Write out, word for word, the part of the listing below that opens with the line containing "[Vía Velez] (1061, 2233)" and closes with the line containing "Blogs (933, 166)", keeping both of those lines and adding no others.
──────────
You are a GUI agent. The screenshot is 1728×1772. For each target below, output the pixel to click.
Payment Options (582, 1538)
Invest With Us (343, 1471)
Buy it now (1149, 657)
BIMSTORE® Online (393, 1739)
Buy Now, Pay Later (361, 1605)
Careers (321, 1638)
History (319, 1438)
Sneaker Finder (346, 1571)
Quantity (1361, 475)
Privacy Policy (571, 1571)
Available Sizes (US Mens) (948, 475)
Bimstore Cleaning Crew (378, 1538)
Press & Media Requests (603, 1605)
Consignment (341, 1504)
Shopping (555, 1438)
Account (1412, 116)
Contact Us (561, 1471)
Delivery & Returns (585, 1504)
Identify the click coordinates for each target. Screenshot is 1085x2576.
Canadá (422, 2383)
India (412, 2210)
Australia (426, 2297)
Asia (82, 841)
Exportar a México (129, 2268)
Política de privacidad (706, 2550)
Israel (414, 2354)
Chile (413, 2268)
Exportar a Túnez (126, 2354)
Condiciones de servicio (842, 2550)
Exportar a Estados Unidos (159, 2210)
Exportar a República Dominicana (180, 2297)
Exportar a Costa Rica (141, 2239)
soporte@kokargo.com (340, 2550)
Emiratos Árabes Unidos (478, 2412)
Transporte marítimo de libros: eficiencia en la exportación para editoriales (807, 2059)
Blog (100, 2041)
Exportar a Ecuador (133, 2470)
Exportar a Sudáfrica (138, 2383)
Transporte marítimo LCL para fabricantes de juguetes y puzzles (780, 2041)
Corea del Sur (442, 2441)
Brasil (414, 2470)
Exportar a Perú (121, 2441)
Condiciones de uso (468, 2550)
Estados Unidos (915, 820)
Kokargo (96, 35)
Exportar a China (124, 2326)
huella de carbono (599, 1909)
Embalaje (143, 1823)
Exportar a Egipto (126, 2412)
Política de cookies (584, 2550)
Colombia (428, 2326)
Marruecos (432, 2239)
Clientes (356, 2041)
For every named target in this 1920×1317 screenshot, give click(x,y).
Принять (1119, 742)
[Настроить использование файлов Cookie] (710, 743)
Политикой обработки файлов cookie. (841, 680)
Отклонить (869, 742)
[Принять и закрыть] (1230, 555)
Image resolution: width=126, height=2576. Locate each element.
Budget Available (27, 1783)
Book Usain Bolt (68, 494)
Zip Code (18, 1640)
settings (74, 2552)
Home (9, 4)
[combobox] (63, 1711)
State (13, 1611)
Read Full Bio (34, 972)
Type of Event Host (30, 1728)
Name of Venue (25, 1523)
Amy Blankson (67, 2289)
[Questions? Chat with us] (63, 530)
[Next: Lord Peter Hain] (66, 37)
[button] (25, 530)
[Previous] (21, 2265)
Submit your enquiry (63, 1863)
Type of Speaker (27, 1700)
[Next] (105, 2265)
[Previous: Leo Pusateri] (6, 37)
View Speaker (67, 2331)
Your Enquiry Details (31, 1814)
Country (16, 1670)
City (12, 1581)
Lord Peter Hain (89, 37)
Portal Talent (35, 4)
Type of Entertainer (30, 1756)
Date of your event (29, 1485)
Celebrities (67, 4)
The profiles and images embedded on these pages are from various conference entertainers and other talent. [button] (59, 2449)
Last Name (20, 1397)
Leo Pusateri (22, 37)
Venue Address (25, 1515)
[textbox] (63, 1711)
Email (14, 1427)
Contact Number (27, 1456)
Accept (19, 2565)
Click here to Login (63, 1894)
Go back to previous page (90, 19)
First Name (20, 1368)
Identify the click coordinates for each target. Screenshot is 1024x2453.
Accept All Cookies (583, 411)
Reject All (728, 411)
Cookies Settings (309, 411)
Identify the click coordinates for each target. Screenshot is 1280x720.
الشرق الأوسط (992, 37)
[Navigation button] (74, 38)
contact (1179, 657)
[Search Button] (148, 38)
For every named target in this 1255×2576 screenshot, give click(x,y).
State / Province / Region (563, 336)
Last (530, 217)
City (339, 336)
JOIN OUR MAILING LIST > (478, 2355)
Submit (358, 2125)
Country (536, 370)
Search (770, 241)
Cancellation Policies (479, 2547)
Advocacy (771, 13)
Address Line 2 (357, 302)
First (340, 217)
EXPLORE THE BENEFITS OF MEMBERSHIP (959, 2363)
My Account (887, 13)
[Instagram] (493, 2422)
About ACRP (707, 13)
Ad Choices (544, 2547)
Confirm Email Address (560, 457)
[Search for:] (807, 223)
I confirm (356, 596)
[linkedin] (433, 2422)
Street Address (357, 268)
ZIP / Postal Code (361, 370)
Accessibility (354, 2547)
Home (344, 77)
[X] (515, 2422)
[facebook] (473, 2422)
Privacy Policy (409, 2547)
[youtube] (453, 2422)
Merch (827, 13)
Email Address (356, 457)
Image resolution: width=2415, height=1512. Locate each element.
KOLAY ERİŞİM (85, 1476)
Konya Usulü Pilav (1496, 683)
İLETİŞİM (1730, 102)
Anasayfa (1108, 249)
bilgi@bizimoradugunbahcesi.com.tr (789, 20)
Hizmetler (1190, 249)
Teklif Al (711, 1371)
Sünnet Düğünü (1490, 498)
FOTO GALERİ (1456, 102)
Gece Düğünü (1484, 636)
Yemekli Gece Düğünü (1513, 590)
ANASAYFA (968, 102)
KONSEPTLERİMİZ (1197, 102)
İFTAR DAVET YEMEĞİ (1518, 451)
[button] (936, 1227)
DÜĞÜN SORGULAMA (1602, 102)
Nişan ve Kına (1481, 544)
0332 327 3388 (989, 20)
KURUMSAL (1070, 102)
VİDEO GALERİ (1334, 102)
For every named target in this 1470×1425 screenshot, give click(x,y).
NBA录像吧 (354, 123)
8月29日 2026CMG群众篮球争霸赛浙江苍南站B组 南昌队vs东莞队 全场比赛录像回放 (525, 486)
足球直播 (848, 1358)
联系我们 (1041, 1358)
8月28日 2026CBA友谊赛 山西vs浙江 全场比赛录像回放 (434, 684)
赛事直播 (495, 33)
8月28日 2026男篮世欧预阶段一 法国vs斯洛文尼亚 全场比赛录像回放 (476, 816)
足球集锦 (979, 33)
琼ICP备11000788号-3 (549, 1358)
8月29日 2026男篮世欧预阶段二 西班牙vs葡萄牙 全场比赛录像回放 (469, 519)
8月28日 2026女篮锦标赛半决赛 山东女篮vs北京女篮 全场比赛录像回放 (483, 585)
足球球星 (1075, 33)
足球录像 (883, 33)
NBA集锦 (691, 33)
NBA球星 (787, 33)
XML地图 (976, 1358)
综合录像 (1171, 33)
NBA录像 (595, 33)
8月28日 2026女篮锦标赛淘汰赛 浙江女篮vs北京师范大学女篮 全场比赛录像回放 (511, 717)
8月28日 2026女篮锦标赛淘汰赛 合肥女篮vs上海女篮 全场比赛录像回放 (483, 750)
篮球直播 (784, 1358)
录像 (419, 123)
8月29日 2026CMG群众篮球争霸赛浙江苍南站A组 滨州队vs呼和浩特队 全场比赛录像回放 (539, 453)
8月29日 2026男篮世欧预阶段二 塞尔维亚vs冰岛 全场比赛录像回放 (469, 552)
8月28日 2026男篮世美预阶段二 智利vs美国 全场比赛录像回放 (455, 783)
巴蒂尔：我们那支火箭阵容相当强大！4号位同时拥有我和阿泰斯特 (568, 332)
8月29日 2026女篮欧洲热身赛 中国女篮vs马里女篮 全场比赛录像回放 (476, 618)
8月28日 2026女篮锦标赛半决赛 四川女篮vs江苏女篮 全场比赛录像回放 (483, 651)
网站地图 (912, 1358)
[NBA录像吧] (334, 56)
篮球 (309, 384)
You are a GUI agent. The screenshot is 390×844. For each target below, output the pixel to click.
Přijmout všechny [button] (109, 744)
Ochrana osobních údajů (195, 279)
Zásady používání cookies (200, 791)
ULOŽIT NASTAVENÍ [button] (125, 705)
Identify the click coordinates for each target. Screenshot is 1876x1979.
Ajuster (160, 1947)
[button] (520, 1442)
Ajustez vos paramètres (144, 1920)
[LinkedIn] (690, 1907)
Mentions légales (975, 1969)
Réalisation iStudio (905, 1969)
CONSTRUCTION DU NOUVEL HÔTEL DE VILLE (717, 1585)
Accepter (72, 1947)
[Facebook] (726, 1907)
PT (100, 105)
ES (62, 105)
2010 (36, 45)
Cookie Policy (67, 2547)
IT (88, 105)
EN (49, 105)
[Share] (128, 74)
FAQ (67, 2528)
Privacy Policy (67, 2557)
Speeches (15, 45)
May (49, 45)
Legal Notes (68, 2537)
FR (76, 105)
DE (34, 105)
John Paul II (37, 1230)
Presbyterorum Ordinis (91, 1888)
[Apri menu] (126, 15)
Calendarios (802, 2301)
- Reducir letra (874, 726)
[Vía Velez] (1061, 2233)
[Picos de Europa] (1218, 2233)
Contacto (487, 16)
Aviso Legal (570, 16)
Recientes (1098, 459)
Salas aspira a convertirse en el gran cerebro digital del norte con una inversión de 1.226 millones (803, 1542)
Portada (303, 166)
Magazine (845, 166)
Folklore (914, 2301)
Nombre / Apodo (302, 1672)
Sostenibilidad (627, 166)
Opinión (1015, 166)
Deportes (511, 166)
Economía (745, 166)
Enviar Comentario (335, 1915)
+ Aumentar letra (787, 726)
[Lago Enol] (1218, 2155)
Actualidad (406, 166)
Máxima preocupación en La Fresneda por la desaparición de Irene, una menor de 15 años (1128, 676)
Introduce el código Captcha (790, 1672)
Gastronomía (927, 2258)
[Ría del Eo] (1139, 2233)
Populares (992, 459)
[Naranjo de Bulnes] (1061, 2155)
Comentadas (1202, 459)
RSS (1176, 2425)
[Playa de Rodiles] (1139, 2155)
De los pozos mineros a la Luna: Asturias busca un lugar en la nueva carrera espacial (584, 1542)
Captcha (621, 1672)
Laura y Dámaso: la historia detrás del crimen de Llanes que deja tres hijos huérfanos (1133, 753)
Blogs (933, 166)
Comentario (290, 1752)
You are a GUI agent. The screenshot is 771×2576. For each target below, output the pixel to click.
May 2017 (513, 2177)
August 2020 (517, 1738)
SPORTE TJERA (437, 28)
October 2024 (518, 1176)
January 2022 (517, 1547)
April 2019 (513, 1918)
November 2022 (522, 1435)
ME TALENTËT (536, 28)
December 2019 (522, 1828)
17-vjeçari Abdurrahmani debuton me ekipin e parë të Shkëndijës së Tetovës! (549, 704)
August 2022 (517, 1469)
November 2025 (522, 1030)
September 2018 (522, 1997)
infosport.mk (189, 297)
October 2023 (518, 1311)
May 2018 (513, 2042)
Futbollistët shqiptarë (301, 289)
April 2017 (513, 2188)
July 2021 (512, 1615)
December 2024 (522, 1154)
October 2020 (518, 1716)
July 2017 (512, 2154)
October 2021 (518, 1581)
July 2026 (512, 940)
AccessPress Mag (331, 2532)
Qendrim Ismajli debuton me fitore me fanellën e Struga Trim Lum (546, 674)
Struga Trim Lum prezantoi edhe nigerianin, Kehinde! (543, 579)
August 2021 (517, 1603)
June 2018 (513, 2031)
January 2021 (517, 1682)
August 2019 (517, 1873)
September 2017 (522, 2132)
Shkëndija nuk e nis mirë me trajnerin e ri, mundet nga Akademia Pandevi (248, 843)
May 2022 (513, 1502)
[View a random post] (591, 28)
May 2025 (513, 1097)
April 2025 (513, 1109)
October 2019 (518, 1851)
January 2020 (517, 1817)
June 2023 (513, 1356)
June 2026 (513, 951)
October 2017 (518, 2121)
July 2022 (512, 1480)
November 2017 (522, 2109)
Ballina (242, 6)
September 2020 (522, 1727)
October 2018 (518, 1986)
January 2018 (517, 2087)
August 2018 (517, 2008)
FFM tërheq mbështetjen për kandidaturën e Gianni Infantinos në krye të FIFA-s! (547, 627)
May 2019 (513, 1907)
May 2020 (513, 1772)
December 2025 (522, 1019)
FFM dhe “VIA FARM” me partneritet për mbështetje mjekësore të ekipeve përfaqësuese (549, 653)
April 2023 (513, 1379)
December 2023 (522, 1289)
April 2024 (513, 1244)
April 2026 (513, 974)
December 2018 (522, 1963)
──────────
**Problem solution:**
[Vía Velez] (1061, 2233)
[Picos de Europa] (1218, 2233)
Contacto (487, 16)
Aviso Legal (570, 16)
Recientes (1098, 459)
Salas aspira a convertirse en el gran cerebro digital del norte con una inversión de 1.226 millones (803, 1542)
Portada (303, 166)
Magazine (845, 166)
Folklore (914, 2301)
Nombre / Apodo (302, 1672)
Sostenibilidad (627, 166)
Opinión (1015, 166)
Deportes (511, 166)
Economía (745, 166)
Enviar Comentario (335, 1915)
+ Aumentar letra (787, 726)
[Lago Enol] (1218, 2155)
Actualidad (406, 166)
Máxima preocupación en La Fresneda por la desaparición de Irene, una menor de 15 años (1128, 676)
Introduce el código Captcha (790, 1672)
Gastronomía (927, 2258)
[Ría del Eo] (1139, 2233)
Populares (992, 459)
[Naranjo de Bulnes] (1061, 2155)
Comentadas (1202, 459)
RSS (1176, 2425)
[Playa de Rodiles] (1139, 2155)
De los pozos mineros a la Luna: Asturias busca un lugar en la nueva carrera espacial (584, 1542)
Captcha (621, 1672)
Laura y Dámaso: la historia detrás del crimen de Llanes que deja tres hijos huérfanos (1133, 753)
Blogs (933, 166)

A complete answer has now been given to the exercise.